Батя тогда поглядел на Прошу, подумал о том, как так вышло-то, что вчера еще он мальцом был совсем. Да милым таким – аж слезы. А щас сидит тут дурак последний, вонючий вечно, грязный, в говне каком-то. И так бате за самовое себя стало обидно. Так горько стало, что он бревно очередное (неудачу свою последнюю) швырнул в этого дурака. Бревно аккурат в бровь прилетело. Кровищи стало – море.

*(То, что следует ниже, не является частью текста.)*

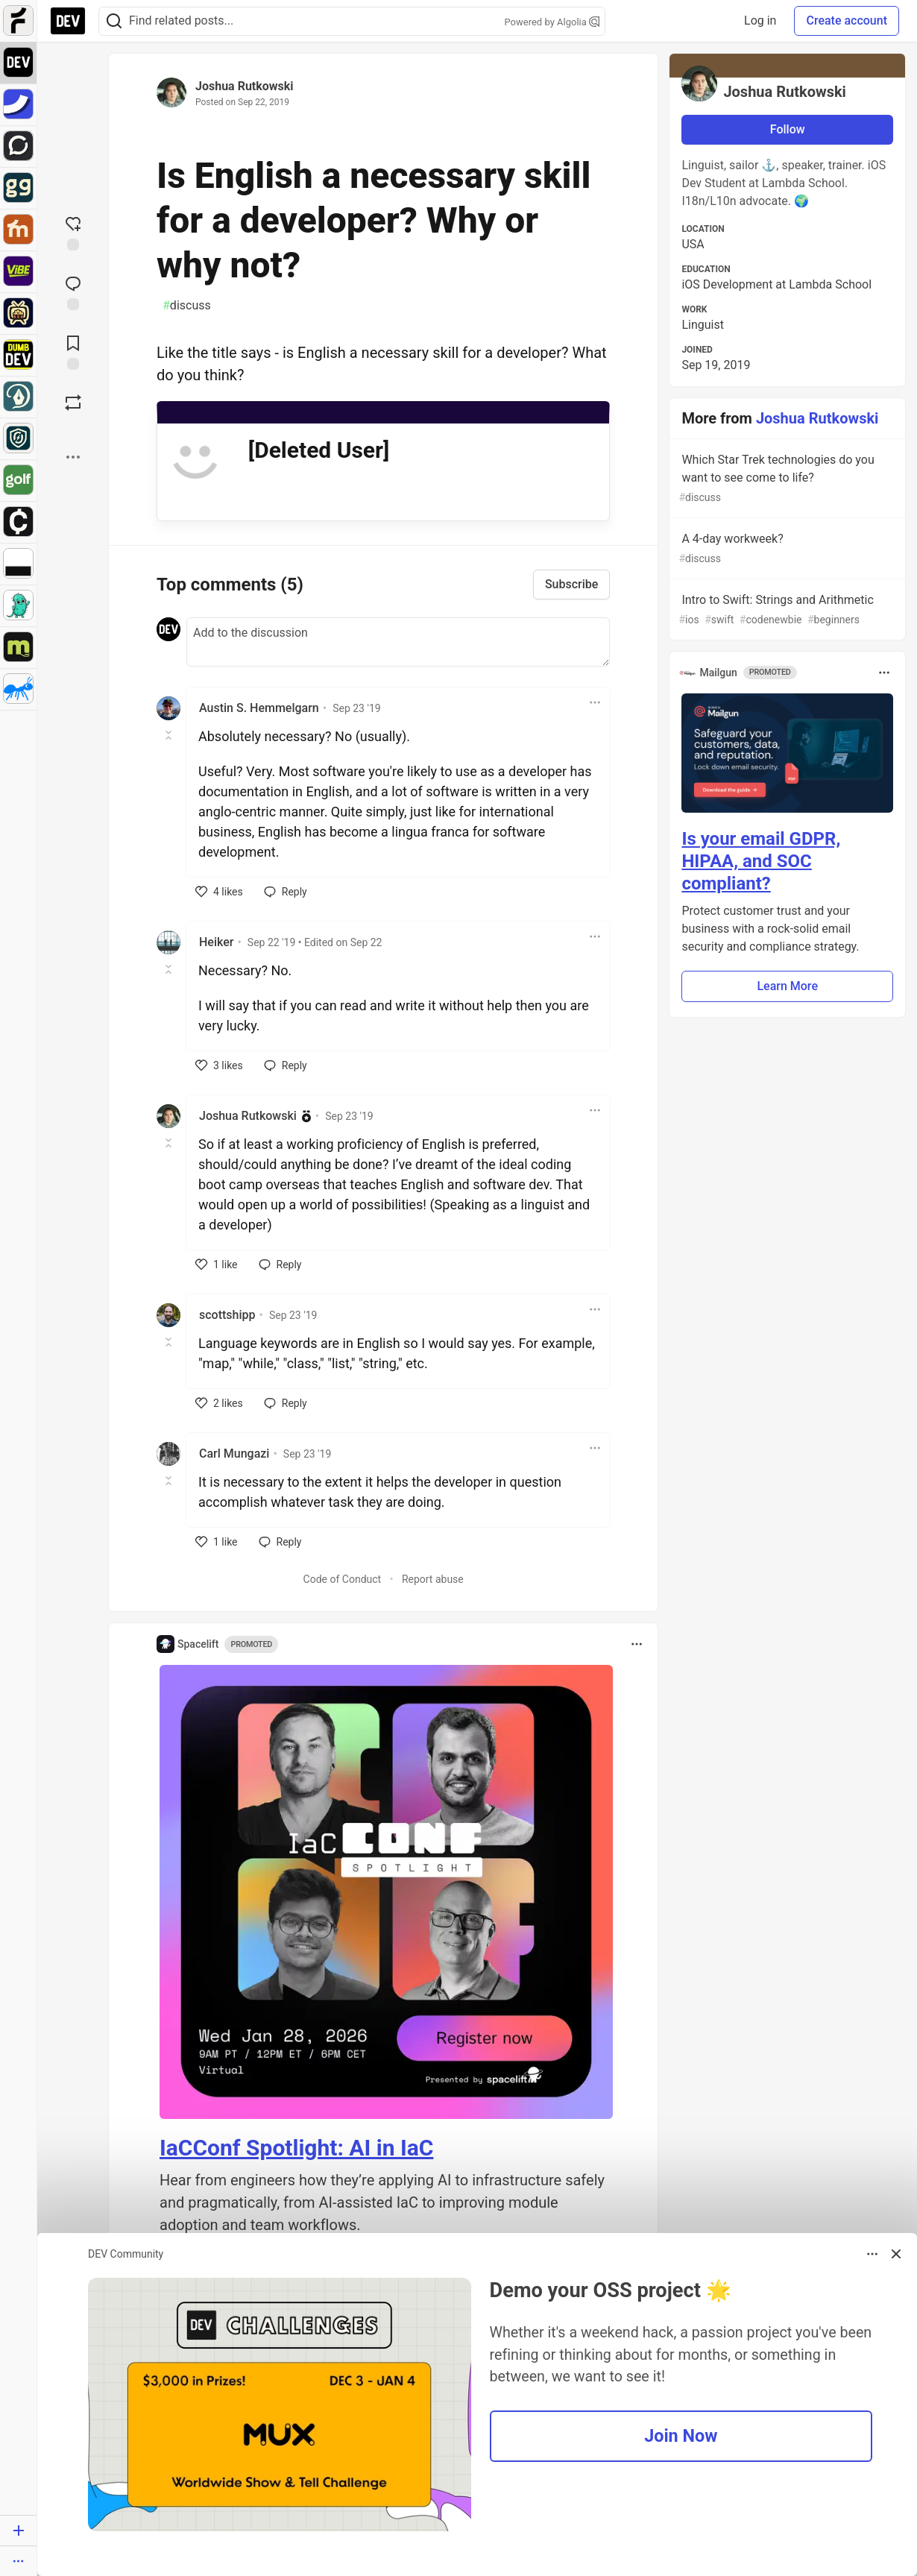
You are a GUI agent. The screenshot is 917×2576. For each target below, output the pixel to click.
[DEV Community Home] (67, 21)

А Прошка не плачет, не хнычет. Сидит только, пальцем бровь трогает, а потом тут же кровь на руке смотрит и шепчет: «За что, бать… ну за что…»
Ну а потом Проша сотворил такое, что в ум не вмещается. За то его, как оказалось, на каторгу и кинули.
5
Сегодня сел писать и понял, что вот эти вот закорючки про Прошу – первое, что пишу с самой прошлой жизни. Начал вспоминать, что до каторги писал. Хрень несусветную, но писал. Начерта я вообще это делал?
Это меня Прошка с панталыки сшиб. Сидит сегодня в сральне, молчит. И тут выдаст «А начерта я вообще это сделал?» Я так и понял сразу, что он ответа-то и не шибко ждет. Спросил так, лишь бы брякнуть. А у меня этот вопрос впился в башку, и я его с утра по любому поводу себя спрашиваю. Михал даже, гляжу, ЗАДУМАЛСЯ.
Вообще Михал у нас самый разумный. Он чуть че не лезет биться или орать – призадумается. И ребят наших вечно учит: вы, говорит, ЗАДУМАЙТЕСЬ. И прям кто-то задумается. Да ни в жизнь.